¡Convirtamos las guerras capitalistas en una revolución obrera!

"En la guerra, el Estado proporciona cañones, los ricos sus bueyes y los pobres sus hijos. Cuando la guerra termina, el Estado se lleva los cañones, los ricos sus bueyes y los pobres cuentan las tumbas". Proverbio popular serbio.

Las guerras de las potencias capitalistas por los intereses de sus clases dominantes han entrado recientemente en una nueva etapa. En los días en que Estados Unidos bombardeó Somalia, Arabia Saudí bombardeó Yemen e Israel bombardeó Siria, los objetivos de la OTAN Ucrania y Rusia se han enfrentado abiertamente en Ucrania. Como en todas las guerras libradas por el interés de la clase dominante, el perdedor de estas masacres en todo el mundo es la clase obrera.

Es evidente que la tendencia a la expansión de la OTAN (la alianza militar más fuerte y agresiva del mundo) en Ucrania, así como su apoyo al régimen de este país, indudablemente nazificado, creado tras el golpe de Estado de 2014, fue el motivo del ataque de Rusia a Ucrania al verse seriamente amenazados los intereses de su clase dirigente. También es obvio que con esta guerra, Estados Unidos está disciplinando a la UE, que estaba bastante dispuesta a cooperar con Rusia debido a sus intereses económicos. Así son y así funcionan las relaciones entre las potencias capitalistas e imperialistas.

Los revolucionarios, sin embargo, deben actuar por el interés de la clase obrera y no en interés de una formación capitalista de cualquier tipo.
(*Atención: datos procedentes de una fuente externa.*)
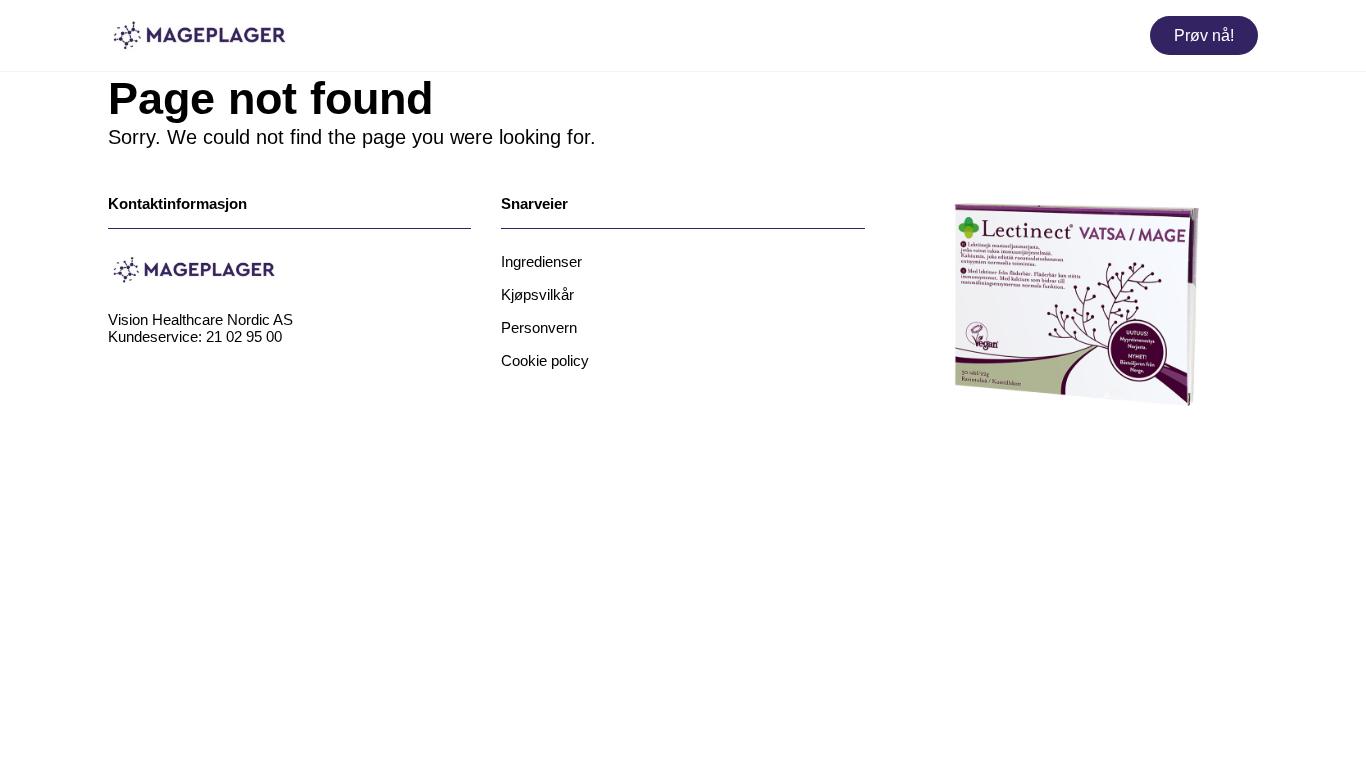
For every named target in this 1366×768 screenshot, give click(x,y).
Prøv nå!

Debe entenderse que, independientemente de ciertas diferencias entre ellas, que las pintan de uno u otro color, todas las fuerzas capitalistas tienen en común la lucha contra los intereses de la clase obrera.

Esta nueva etapa de las guerras capitalistas ha abierto también un nuevo capítulo de armamento entre los capitalistas sedientos de sangre. Miles y miles de millones de nuestro dinero han sido dirigidos a la guerra, a la maquinaria de la industria militar. Esta política la aplican todas las facciones capitalistas, independientemente del partido al que pertenezcan. Nos llama especialmente la atención que Alemania, el país que es a la vez el principal inversor en Serbia y cuyos compradores tejen nuestro destino aquí, también ha comenzado abiertamente a armarse en gran medida, poniendo así en cuestión las decisiones de la Conferencia de Potsdam de 1945.

Ante los horrores de la guerra, es muy fácil equivocarse y pedir impotentemente la paz. Sin embargo, la paz capitalista no es la paz. Dicha "paz" es, de hecho, otra forma de guerra contra la clase obrera. En esta situación, una posición antimilitarista consecuente implica hacer esfuerzos directos para detener la guerra capitalista, pero al mismo tiempo tomar el control de la situación en el país y cambiar radicalmente el sistema socioeconómico, es decir, se necesita una guerra de clases organizada.

Nuestra organización opera en Serbia, una colonia económica de la Unión Europea, que no es miembro de la OTAN debido a una combinación de circunstancias históricas. Sin embargo, aunque no forme parte de la OTAN, Serbia realiza la mayor parte de sus ejercicios militares internacionales y de cooperación técnico-militar con la OTAN, está rodeada geográficamente por países que forman parte de esa alianza criminal, y la presencia de agentes de la OTAN en todos los gobiernos serbios en los últimos 20 años es una constante.

Como la tarea de todos los revolucionarios en tiempos de guerra del capital es luchar contra su clase dominante y sus crímenes militaristas, la ASI seguirá centrándose en este contexto en la resistencia a todas las fuerzas imperialistas y capitalistas en Serbia, entre las cuales la OTAN tiene actualmente la mayor influencia. También lucharemos contra todos los intentos de abandonar el estatus de neutralidad y tomar partido en las guerras que se libran contra los pueblos de todo el mundo.

Al mismo tiempo, llamamos a los soldados de todas las facciones beligerantes a rechazar las órdenes de sus oficiales y a inutilizar la administración de todos los ejércitos capitalistas. Llamamos a los habitantes de los estados beligerantes a oponerse a la guerra y a sabotear en lo posible los esfuerzos bélicos de "sus" estados. Es necesario tomar el control de la sociedad y de los medios de producción y entregarlos a las asambleas obreras y populares. Sólo así podremos acabar realmente con todas las guerras y permitir la creación de las bases de un mundo verdaderamente libre y pacífico, sin relaciones sociales capitalistas, sin estados y sin destrucción imperialista.

¡Ni guerra entre naciones, ni paz entre clases!